Tuesday, April 18, 2017

what pain hath wrought


St John Chrysostom tells us about wisdom born of suffering today in A Year with the Church Fathers.

He says that our mother Eve acted foolishly when she ate of the tree of the knowledge of good and evil. However, the suffering of being expelled from the garden of Eden brought her wisdom, so that when she bore a son, she thanked God for him.

Suffering and death come into all of our lives, right? None of us are immune. And we have a choice every time this happens. We can choose to let that suffering make us better people. Or we can choose to let that suffering make us bitter people. One little letter makes a huge difference.

You've met both types, I'm pretty sure. You've met people who have suffered for years, and they are the sweetest, kindest, most loving and patient people you know. And you know the angry old person who lives in your town that has let all of their troubles turn them into a mean grouch. (BTW, let's be patient with those grouches... they can turn into sweet people if we love them. I know. I used to be a grouch myself.)
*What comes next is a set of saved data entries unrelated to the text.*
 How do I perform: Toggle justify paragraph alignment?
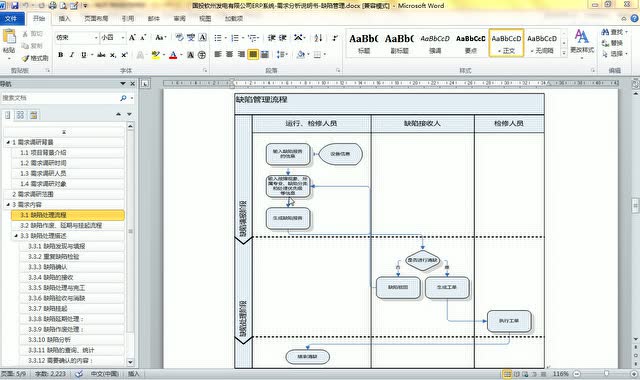pyautogui.click(x=253, y=54)
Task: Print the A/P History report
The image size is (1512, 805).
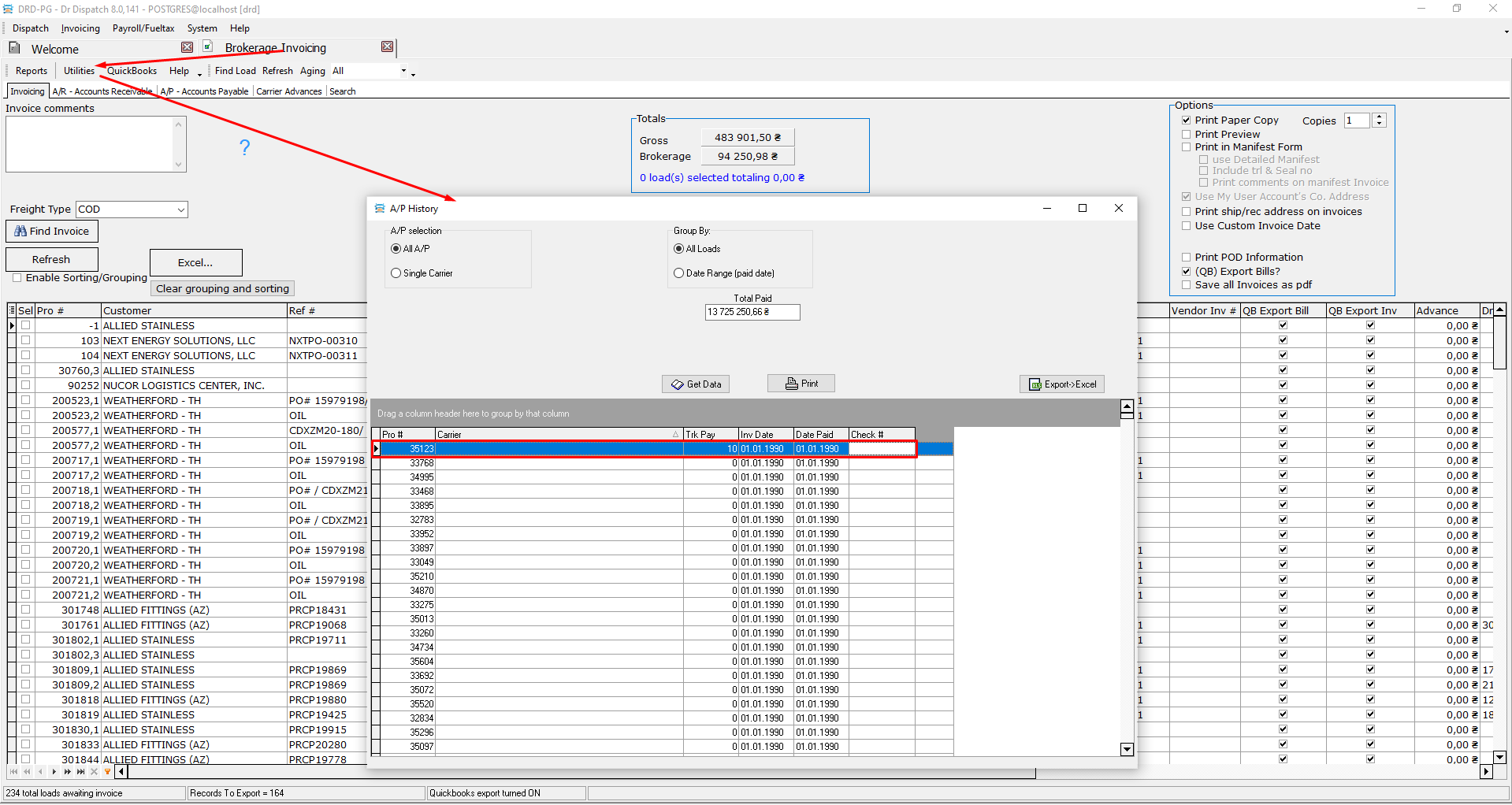Action: pyautogui.click(x=801, y=384)
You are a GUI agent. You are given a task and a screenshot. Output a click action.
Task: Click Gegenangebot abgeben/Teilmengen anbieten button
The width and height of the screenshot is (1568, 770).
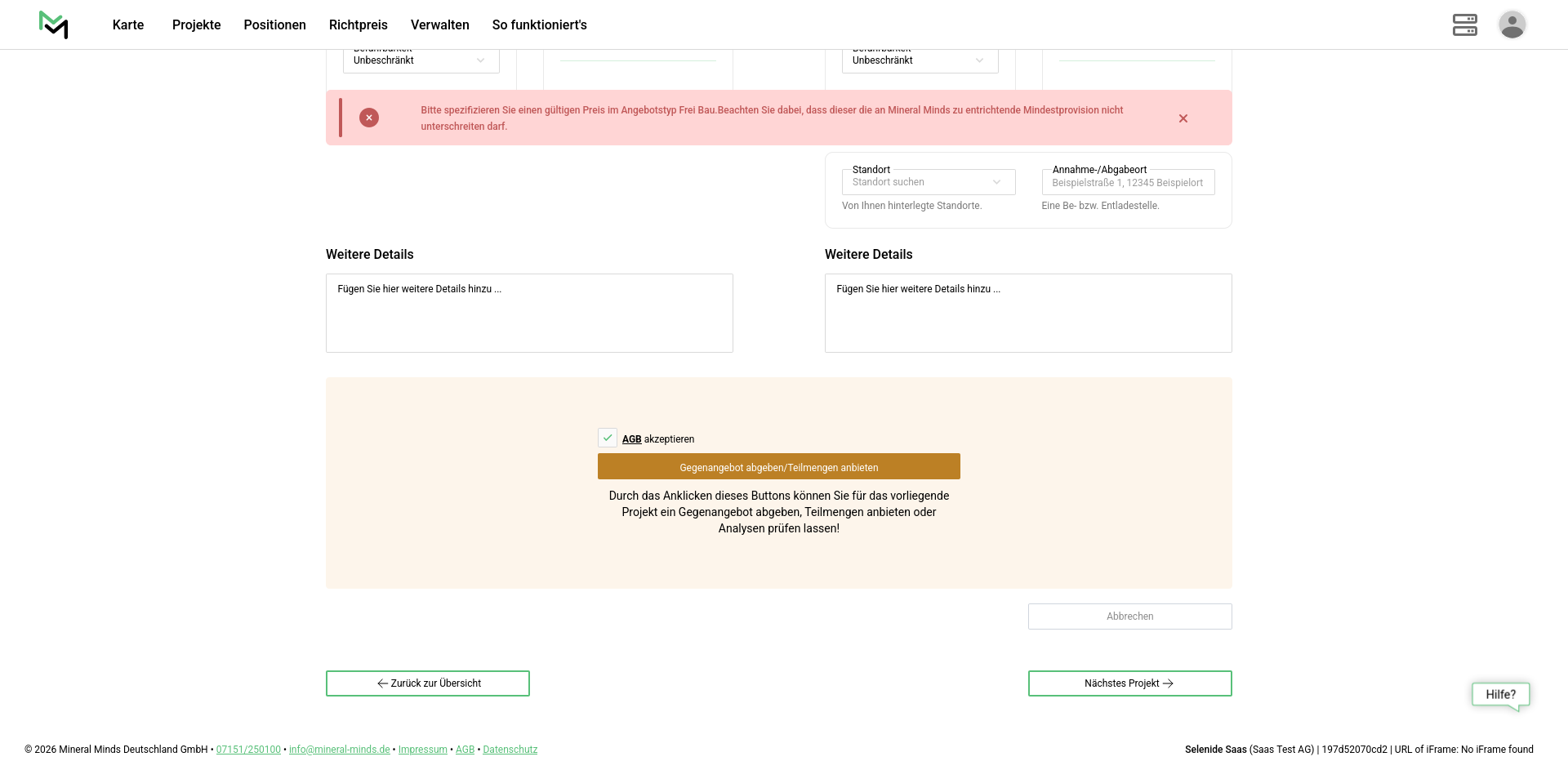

Regarding death... it's not an easy thing. It hurts to lose those we love. But our choice is not, as many would believe, between loving and losing or loving and keeping. Because in the long run, none of us keep them. Our choice is between loving and losing or not loving at all. And C.S. Lewis has some great insight on what happens if we choose not to love at all. Our hearts ARE indeed protected from the pain that comes from losing those we love. But it grows hard, like a stone, and experiences no love or life or light ever again. The only place outside of heaven, Lewis says, where our hearts are invulnerable to pain is in hell... cold and closed and empty.

So let us boldly face tomorrow, knowing that suffering and death will find us there. But we will choose to love, and we will choose to let our suffering make us better people. And we will ultimately find that the joy that those decisions bring to our lives will make our sufferings seem like nothing.

God, thank You for giving us courage to face tomorrow.